Task directions
Retype every record below word for word, keeping each line and its answer unchanged and in the same order.

Excerpted records
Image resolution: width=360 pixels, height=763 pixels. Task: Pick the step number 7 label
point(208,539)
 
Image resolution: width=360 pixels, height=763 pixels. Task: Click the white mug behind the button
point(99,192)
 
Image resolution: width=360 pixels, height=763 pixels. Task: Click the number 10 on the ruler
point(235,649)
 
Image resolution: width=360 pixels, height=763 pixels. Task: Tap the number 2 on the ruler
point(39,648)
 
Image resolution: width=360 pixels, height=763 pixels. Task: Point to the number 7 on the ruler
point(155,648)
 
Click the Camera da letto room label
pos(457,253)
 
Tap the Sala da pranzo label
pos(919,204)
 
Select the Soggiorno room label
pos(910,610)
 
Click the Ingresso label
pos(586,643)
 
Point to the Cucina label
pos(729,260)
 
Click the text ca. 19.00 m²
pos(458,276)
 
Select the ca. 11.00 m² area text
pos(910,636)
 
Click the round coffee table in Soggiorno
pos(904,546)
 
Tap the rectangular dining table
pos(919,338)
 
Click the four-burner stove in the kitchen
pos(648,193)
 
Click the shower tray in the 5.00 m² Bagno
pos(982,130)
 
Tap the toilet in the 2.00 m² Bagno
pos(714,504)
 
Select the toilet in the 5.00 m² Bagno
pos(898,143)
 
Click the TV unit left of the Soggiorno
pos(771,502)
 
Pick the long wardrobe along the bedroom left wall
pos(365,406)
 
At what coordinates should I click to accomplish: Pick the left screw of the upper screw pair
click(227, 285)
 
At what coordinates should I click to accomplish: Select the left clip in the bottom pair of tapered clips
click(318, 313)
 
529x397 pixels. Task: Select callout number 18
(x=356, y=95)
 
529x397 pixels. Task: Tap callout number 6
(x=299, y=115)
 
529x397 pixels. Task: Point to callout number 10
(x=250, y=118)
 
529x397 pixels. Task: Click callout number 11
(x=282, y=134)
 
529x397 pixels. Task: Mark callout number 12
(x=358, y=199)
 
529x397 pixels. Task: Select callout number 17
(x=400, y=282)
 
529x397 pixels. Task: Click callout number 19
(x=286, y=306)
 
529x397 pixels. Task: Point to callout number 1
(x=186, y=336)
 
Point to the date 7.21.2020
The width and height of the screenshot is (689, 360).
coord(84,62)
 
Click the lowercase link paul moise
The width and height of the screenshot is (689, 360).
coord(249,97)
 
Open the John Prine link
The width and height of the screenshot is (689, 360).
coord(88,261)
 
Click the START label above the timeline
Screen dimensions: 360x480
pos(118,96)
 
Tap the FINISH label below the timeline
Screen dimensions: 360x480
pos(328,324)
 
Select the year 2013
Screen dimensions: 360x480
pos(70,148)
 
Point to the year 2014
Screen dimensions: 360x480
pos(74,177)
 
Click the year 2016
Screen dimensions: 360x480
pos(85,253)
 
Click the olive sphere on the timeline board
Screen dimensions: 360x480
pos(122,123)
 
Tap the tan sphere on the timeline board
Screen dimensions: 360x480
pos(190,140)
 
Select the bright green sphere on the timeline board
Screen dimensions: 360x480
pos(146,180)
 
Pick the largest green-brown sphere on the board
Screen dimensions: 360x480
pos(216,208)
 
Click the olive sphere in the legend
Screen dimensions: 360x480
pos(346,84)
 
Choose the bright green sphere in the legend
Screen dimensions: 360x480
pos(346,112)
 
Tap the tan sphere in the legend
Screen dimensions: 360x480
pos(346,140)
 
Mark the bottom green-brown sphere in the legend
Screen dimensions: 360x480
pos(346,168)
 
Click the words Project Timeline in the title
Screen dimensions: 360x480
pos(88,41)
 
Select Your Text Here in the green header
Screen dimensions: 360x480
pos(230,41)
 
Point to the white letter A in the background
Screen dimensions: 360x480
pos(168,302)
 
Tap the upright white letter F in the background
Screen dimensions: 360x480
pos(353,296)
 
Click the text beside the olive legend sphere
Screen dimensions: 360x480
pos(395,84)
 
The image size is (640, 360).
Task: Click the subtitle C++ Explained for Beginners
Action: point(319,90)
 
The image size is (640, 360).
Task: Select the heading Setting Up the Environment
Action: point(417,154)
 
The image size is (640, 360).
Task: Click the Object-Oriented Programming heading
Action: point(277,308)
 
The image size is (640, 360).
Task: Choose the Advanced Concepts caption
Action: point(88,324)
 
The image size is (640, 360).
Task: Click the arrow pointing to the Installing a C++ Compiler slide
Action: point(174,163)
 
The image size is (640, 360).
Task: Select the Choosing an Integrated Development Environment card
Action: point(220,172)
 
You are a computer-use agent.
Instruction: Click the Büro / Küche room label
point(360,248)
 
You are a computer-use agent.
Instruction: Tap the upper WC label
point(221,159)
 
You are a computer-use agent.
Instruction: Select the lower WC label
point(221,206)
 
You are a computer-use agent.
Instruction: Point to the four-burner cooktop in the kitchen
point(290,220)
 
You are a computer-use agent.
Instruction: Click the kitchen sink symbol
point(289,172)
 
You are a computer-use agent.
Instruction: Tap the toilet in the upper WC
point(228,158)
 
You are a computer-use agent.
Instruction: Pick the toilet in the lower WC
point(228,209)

Reply to the task
Image resolution: width=360 pixels, height=763 pixels. Task: Pick the step number 7 label
point(208,539)
 
Image resolution: width=360 pixels, height=763 pixels. Task: Click the white mug behind the button
point(99,192)
 
Image resolution: width=360 pixels, height=763 pixels. Task: Click the number 10 on the ruler
point(235,649)
 
Image resolution: width=360 pixels, height=763 pixels. Task: Tap the number 2 on the ruler
point(39,648)
 
Image resolution: width=360 pixels, height=763 pixels. Task: Point to the number 7 on the ruler
point(155,648)
 
Click the Camera da letto room label
pos(457,253)
 
Tap the Sala da pranzo label
pos(919,204)
 
Select the Soggiorno room label
pos(910,610)
 
Click the Ingresso label
pos(586,643)
 
Point to the Cucina label
pos(729,260)
 
Click the text ca. 19.00 m²
pos(458,276)
 
Select the ca. 11.00 m² area text
pos(910,636)
 
Click the round coffee table in Soggiorno
pos(904,546)
 
Tap the rectangular dining table
pos(919,338)
 
Click the four-burner stove in the kitchen
pos(648,193)
 
Click the shower tray in the 5.00 m² Bagno
pos(982,130)
 
Tap the toilet in the 2.00 m² Bagno
pos(714,504)
 
Select the toilet in the 5.00 m² Bagno
pos(898,143)
 
Click the TV unit left of the Soggiorno
pos(771,502)
 
Pick the long wardrobe along the bedroom left wall
pos(365,406)
 
At what coordinates should I click to accomplish: Pick the left screw of the upper screw pair
click(227, 285)
 
At what coordinates should I click to accomplish: Select the left clip in the bottom pair of tapered clips
click(318, 313)
 
529x397 pixels. Task: Select callout number 18
(x=356, y=95)
 
529x397 pixels. Task: Tap callout number 6
(x=299, y=115)
 
529x397 pixels. Task: Point to callout number 10
(x=250, y=118)
 
529x397 pixels. Task: Click callout number 11
(x=282, y=134)
 
529x397 pixels. Task: Mark callout number 12
(x=358, y=199)
 
529x397 pixels. Task: Select callout number 17
(x=400, y=282)
 
529x397 pixels. Task: Click callout number 19
(x=286, y=306)
 
529x397 pixels. Task: Point to callout number 1
(x=186, y=336)
 
Point to the date 7.21.2020
The width and height of the screenshot is (689, 360).
coord(84,62)
 
Click the lowercase link paul moise
The width and height of the screenshot is (689, 360).
coord(249,97)
 
Open the John Prine link
The width and height of the screenshot is (689, 360).
coord(88,261)
 
Click the START label above the timeline
Screen dimensions: 360x480
pos(118,96)
 
Tap the FINISH label below the timeline
Screen dimensions: 360x480
pos(328,324)
 
Select the year 2013
Screen dimensions: 360x480
pos(70,148)
 
Point to the year 2014
Screen dimensions: 360x480
pos(74,177)
 
Click the year 2016
Screen dimensions: 360x480
pos(85,253)
 
Click the olive sphere on the timeline board
Screen dimensions: 360x480
pos(122,123)
 
Tap the tan sphere on the timeline board
Screen dimensions: 360x480
pos(190,140)
 
Select the bright green sphere on the timeline board
Screen dimensions: 360x480
pos(146,180)
 
Pick the largest green-brown sphere on the board
Screen dimensions: 360x480
pos(216,208)
 
Click the olive sphere in the legend
Screen dimensions: 360x480
pos(346,84)
 
Choose the bright green sphere in the legend
Screen dimensions: 360x480
pos(346,112)
 
Tap the tan sphere in the legend
Screen dimensions: 360x480
pos(346,140)
 
Mark the bottom green-brown sphere in the legend
Screen dimensions: 360x480
pos(346,168)
 
Click the words Project Timeline in the title
Screen dimensions: 360x480
pos(88,41)
 
Select Your Text Here in the green header
Screen dimensions: 360x480
pos(230,41)
 
Point to the white letter A in the background
Screen dimensions: 360x480
pos(168,302)
 
Tap the upright white letter F in the background
Screen dimensions: 360x480
pos(353,296)
 
Click the text beside the olive legend sphere
Screen dimensions: 360x480
pos(395,84)
 
The image size is (640, 360).
Task: Click the subtitle C++ Explained for Beginners
Action: point(319,90)
 
The image size is (640, 360).
Task: Select the heading Setting Up the Environment
Action: point(417,154)
 
The image size is (640, 360).
Task: Click the Object-Oriented Programming heading
Action: point(277,308)
 
The image size is (640, 360).
Task: Choose the Advanced Concepts caption
Action: point(88,324)
 
The image size is (640, 360).
Task: Click the arrow pointing to the Installing a C++ Compiler slide
Action: point(174,163)
 
The image size is (640, 360).
Task: Select the Choosing an Integrated Development Environment card
Action: point(220,172)
 
You are a computer-use agent.
Instruction: Click the Büro / Küche room label
point(360,248)
 
You are a computer-use agent.
Instruction: Tap the upper WC label
point(221,159)
 
You are a computer-use agent.
Instruction: Select the lower WC label
point(221,206)
 
You are a computer-use agent.
Instruction: Point to the four-burner cooktop in the kitchen
point(290,220)
 
You are a computer-use agent.
Instruction: Click the kitchen sink symbol
point(289,172)
 
You are a computer-use agent.
Instruction: Tap the toilet in the upper WC
point(228,158)
 
You are a computer-use agent.
Instruction: Pick the toilet in the lower WC
point(228,209)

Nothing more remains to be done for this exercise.